Saturday, October 8, 2011

Always The Best Way To Start Your Day

And I'm not just talking about regular breakfast that may consist of two slices of toast or some cold cereal, but a fill-you-up-to-your-eyeballs-and-still-want-more kind of breakfast.  These are especially tasty on cold fall mornings and as always, with a friend or two.  After a mid-morning nap, they seem to keep you full for the rest of the day.  Or, at least until a late afternoon lunch.  I had the great pleasure of making one of these breakfasts Friday morning to kick off a day of knitting with a close friend.

Since it was just the two of us, I kept things very simple with fried eggs, toast, hashbrowns, and banana muffins all served with a smoky green tea.  Tea is always a staple at my house 1) because it is my preferred hot beverage, and 2) I do not own a french press, yet (hint hint hint).  Also, tea doesn't seem to fill me as much as a coffee drink allowing me to eat more! It is truly amazing that I don't weigh 400lbs.

And here's how I did it....

Hashbrowns - 2 medium potatoes (any kind will do)
                      1/2 medium onion diced
                      1 tablespoon extra virgin olive oil (it's all I ever use)
                      2 tablespoons butter
                      1 teaspoon garlic powder
                       salt and pepper to taste

Over medium heat saute onions with olive oil, butter, and a pinch of salt until the onion is translucent, making sure they do not brown.  While the onion is cooking, cut the potatoes into roughly 1/2 inch cubes (they cook faster).  Add the potatoes once the onion is translucent, add a dash more olive olive, garlic powder, and a pinch of salt and pepper.  Cover and cook on a low heat, stirring occasionally, until the potatoes are fork tender and slightly browned (roughly 20 minutes).  You can keep the potatoes on low for quite a while as they will only get better and better.

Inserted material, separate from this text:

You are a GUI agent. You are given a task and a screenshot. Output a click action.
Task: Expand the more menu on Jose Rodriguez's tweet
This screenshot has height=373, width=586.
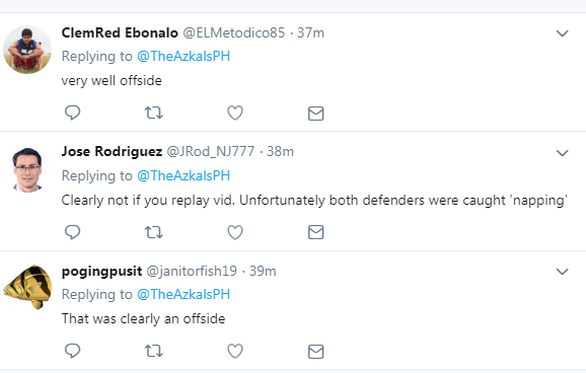pyautogui.click(x=562, y=153)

When the potatoes are almost finished, heat up 2 tablespoons of butter in a pan and fry the eggs on a just below medium setting.  It may seem like a ton of butter but it will help the eggs to not stick no matter what kind of a pan you use.  Top with a little sea salt and pepper, or if you want to get extra fancy, sprinkle a little paprika and basil on top.  Absolutely Amazing!

For the muffins, I started with a recipe from a Betty Crocker cookbook I got for Christmas a few years back with a few spins.  I substituted the baking soda for baking powder and added a little more salt.  The muffins came out more light and fluffy than I've ever had them do before!  I also used a few table spoons of whole milk as opposed to buttermilk.

Muffins - 1 1/2 cups flour
               1 2/3 cups sugar
               1 tablespoon baking powder
               1 1/4 teaspoons salt
               2 eggs
               1/2 cup oil (I again used extra virgin olive oil, trust me it's awesome)
               2 tablespoons whole milk
               1 1/2 teaspoons vanilla extract
               3 or 4 very, very ripe bananas

Preheat oven to 325 F. In one mixing bowl, combine all the dry ingredients.  In a separate bowl, combine all the wet ingredients and the bananas mashed.  Add the wet to the dry and mix until everything is combined.  In a greased muffin pan, fill each cup to just under the rim.  Bake at 325 F for 25 to 30 minutes, rotating the pan once.  Serve while piping hot or at room temperature with a cup tea a little later.